I’ve been diapering for a few months now, so I thought I might share some tips and tricks I’ve learned for diapering. Some of these tricks I picked up from the friendly nurses while I was in the hospital from Chichi’s preemie days, so if you still have a nurse around, ask them for tips too!
If you’re a soon-to-be mom and you’re worried that you don’t know how to diaper-don’t. Trust me, you learn pretty fast, and you learn even faster once you’ve had a few poop and pee related accidents.
So, without further delay, here’s Paranoid Mommy’s top tips and tricks for a stress free diapering experience:
1. Timing: Depending on how sensitive your baby is to a dirty diaper, you may either have to change it every time it gets dirty, or you can change it with a feed. With a newborn, it is recommended they are fed every 3-4 hours, and so usually you will change your baby’s diaper every 3-4 hours. This is the recommended time frame as you don’t want your baby to sit in a dirty diaper too long then you start getting problems like diaper rash.
If you change with a feed, you can either change before or after a feed. Here are the pros with each method-
Before a feed:
- Empty stomach means less spit up, less mess.
- After a feed, most babies are drowsy. You may be able to put your baby to bed right after a feed, instead of disturbing them again with a diaper change.
After a feed:
- There is likely less diaper usage. Food stimulates the stomach and everything to “go”, so a lot of babies will go during or shortly after a feed.

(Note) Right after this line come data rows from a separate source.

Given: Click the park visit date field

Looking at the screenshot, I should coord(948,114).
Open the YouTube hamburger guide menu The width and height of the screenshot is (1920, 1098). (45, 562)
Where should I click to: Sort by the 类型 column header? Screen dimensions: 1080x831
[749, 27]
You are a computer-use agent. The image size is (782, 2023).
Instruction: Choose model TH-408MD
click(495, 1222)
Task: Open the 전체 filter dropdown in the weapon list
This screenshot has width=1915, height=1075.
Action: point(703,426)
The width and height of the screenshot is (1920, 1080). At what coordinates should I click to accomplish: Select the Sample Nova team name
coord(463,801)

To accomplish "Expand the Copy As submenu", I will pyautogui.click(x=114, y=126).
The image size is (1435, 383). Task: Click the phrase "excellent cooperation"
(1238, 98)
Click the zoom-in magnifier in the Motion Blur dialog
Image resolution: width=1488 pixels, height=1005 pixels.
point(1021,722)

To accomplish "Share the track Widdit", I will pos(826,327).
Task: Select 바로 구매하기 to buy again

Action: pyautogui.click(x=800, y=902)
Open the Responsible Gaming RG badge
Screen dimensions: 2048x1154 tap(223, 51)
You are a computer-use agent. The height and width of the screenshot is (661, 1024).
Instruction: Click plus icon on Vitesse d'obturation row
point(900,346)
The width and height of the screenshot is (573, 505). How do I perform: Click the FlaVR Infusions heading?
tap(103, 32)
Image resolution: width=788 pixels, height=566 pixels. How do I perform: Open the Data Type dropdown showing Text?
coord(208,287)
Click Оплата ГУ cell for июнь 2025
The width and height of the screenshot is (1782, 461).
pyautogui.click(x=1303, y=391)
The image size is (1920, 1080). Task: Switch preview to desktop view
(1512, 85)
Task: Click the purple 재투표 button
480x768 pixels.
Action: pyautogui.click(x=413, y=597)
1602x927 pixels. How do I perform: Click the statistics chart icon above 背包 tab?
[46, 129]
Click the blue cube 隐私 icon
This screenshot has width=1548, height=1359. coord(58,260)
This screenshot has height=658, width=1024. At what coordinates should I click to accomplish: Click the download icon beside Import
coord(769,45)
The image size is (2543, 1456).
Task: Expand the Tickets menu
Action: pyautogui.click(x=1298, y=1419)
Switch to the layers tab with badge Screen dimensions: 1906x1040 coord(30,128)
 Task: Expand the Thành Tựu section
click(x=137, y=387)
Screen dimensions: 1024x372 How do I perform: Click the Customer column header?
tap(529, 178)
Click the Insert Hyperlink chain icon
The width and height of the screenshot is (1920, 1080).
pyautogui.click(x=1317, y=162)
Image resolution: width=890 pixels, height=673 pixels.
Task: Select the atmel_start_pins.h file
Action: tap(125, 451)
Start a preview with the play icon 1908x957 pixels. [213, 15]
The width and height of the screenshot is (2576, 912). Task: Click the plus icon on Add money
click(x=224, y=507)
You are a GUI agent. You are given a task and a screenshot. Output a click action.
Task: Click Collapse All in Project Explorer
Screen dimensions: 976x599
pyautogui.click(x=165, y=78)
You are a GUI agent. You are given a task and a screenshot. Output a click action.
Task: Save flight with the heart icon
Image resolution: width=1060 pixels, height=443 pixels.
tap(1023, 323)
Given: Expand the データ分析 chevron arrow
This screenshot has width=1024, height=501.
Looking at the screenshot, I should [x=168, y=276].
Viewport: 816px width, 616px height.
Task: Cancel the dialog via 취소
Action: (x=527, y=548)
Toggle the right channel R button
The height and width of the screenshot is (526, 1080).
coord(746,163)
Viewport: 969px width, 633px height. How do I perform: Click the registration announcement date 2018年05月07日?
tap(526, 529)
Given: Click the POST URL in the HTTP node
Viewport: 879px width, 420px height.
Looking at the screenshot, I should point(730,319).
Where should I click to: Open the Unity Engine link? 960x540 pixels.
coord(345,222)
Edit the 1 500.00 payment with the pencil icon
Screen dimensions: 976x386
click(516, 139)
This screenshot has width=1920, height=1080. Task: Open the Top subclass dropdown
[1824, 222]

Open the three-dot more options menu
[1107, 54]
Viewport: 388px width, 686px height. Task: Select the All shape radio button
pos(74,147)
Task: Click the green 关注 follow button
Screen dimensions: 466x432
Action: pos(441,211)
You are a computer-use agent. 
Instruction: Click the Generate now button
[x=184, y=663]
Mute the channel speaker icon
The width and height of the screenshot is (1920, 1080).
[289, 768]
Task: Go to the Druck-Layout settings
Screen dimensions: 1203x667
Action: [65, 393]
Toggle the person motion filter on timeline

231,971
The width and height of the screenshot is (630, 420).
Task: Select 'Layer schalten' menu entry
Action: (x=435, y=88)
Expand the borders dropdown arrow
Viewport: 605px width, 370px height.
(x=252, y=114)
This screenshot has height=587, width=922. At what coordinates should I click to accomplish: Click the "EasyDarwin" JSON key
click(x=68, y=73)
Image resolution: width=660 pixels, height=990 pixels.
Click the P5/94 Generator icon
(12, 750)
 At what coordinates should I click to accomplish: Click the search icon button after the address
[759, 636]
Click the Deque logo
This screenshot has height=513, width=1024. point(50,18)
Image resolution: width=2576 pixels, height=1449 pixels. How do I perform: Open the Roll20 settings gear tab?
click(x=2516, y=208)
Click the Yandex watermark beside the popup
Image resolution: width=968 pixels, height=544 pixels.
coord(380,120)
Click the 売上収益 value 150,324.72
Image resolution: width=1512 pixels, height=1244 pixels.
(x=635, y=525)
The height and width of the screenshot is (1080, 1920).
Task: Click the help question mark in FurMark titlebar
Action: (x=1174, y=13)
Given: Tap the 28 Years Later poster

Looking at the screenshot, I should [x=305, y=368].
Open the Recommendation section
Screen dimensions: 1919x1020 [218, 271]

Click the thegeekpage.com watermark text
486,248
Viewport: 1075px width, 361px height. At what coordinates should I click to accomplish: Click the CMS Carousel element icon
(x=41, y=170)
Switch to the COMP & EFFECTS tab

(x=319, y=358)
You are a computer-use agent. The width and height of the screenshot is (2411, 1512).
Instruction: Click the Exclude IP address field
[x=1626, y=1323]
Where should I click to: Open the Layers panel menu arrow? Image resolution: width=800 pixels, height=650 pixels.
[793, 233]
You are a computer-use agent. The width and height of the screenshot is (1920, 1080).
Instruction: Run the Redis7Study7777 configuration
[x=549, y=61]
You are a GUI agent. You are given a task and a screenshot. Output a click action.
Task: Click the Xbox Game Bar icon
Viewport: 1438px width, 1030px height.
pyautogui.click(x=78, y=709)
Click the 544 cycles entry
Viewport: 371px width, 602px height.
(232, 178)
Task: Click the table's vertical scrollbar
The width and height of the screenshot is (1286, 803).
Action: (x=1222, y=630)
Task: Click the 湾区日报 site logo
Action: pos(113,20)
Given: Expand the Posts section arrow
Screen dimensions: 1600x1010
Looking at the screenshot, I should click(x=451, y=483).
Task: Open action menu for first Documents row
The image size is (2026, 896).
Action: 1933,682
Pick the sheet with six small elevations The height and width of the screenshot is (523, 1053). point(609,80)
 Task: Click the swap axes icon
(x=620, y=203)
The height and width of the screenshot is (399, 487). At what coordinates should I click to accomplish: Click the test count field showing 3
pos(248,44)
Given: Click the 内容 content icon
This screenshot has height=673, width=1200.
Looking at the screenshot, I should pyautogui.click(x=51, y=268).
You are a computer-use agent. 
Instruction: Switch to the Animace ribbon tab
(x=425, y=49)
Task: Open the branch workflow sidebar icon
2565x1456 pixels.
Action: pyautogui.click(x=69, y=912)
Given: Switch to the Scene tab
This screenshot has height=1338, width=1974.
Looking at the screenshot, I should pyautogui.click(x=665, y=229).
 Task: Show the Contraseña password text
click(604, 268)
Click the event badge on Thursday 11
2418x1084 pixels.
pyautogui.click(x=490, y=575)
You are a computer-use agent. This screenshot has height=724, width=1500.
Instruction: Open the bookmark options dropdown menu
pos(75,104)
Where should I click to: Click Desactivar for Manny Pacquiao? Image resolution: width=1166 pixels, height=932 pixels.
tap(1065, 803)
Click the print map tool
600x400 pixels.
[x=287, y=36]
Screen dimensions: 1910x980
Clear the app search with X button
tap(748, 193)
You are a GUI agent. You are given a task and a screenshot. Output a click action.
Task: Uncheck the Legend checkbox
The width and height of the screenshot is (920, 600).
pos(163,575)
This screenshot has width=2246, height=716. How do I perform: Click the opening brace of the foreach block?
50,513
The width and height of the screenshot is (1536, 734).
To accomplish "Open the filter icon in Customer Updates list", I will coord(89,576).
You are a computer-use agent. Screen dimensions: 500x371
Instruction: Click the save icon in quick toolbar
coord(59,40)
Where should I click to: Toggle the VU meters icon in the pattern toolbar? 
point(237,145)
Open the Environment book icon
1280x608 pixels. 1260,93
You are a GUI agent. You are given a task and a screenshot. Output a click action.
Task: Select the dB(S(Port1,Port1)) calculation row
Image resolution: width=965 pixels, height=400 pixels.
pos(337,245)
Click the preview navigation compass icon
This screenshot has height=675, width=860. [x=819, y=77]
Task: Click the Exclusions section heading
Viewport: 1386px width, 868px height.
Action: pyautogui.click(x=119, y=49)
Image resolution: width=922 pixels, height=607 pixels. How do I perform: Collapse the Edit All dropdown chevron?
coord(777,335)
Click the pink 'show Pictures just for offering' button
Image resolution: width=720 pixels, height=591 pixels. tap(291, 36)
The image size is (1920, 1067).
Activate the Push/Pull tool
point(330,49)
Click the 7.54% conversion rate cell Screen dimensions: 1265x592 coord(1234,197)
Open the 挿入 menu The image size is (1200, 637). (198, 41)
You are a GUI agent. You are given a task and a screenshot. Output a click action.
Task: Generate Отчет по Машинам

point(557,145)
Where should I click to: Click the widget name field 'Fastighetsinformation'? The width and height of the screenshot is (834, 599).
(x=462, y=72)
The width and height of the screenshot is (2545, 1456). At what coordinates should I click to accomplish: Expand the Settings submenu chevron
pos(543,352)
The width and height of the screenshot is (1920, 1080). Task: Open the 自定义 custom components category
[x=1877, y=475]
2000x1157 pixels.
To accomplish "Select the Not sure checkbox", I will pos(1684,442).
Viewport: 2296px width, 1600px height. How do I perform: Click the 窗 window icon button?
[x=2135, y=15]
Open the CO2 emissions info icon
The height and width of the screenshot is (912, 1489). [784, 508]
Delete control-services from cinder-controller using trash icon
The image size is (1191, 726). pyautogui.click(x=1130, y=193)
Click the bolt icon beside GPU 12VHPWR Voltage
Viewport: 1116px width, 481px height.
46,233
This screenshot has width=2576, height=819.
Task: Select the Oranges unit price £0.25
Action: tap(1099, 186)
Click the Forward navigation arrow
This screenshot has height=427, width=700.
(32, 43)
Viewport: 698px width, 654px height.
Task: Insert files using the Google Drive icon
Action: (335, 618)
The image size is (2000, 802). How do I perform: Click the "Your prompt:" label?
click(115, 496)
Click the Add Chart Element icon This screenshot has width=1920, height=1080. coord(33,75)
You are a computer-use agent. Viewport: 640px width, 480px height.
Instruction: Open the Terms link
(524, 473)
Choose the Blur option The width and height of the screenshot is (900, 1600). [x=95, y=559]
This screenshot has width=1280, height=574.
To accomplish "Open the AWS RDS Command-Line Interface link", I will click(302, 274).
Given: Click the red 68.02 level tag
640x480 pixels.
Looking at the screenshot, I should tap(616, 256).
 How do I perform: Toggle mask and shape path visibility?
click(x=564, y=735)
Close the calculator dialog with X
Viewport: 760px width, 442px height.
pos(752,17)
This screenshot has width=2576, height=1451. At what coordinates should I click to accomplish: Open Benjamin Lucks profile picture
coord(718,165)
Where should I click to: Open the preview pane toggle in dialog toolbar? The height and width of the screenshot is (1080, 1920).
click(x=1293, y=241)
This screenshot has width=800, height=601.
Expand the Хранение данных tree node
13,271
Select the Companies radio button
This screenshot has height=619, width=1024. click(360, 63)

- You wouldn’t have to deal with a crying hungry baby, while you’re changing your diaper.
Personally, I like to change my diapers after a feed. I have found that if I wait 15 minutes after she’s eaten (while I burp her), then she’s less likely to spit up during a diaper change session.
2. Always try to change a poopy diaper as soon as possible. Poop is significantly more irritating to the bum than pee.
3. If it’s just a pee diaper, and it’s in the middle of the night, you can consider skipping a diaper change. This can help your baby sleep longer, and hopefully convert their days/nights quicker. With that being said, if you do decide to do this, I would recommend extra thick layer of diaper cream with your last diaper change of the night to help protect the bum.
4. Keep all your supplies close and ready. Do not leave your baby unattended to grab something. These supplies will include clean diaper, diaper wipes, diaper cream, a diaper garbage bin, and I also recommend a washcloth to quickly wipe away any spit up as they occur if necessary. Keep a clean set of clothes nearby as well.
5. When I have undressed baby for her change, I like to pull the bottom half of her sleeper up, and tuck it under her head. This keeps the sleeper out of the way of any potential mess, and can keep baby’s head slightly elevated to minimize baby spit up.
6. Open a clean diaper and place it directly underneath the dirty diaper. This will help catch any accidents if they occur.
7. Unfasten the dirty diaper and slightly pull away, but do not remove the dirty diaper yet! I like to count 10 seconds before I remove the dirty diaper, because I have found that for some reason, cold air on her butt will trigger her to go!
8. Once the 10 seconds have passed, carefully pull out the dirty diaper from baby. Quickly check the edges of the diaper (tops, backs, around the leg area). If there’s no poop anywhere around the edge, then it’s safe to say that your baby hasn’t stained her clothes. Wipe your baby’s bum clean with your baby wipes. If your baby wipe has added moisturizers or aloe, I have found that they actually make the diaper cream harder to go on. I will usually wipe away the added moisturizer/aloe with a clean diaper before I put on the diaper cream.
9. Before you grab the diaper cream, roughly cover up your baby’s bottom with the clean diaper first. This will prevent any poop-gun type accidents while you’re squieezing out your cream. (Trust me, been there, done that).
10. Cover your baby’s bum with your diaper cream. Close up diaper. If your baby still has her umbilical cord stump, you can fold down your diaper in the front so you are not pressing on the stump. This trick also works if your diaper is slightly too big.
Check that there’s no gaping holes, and that the diaper is sufficiently high up the back.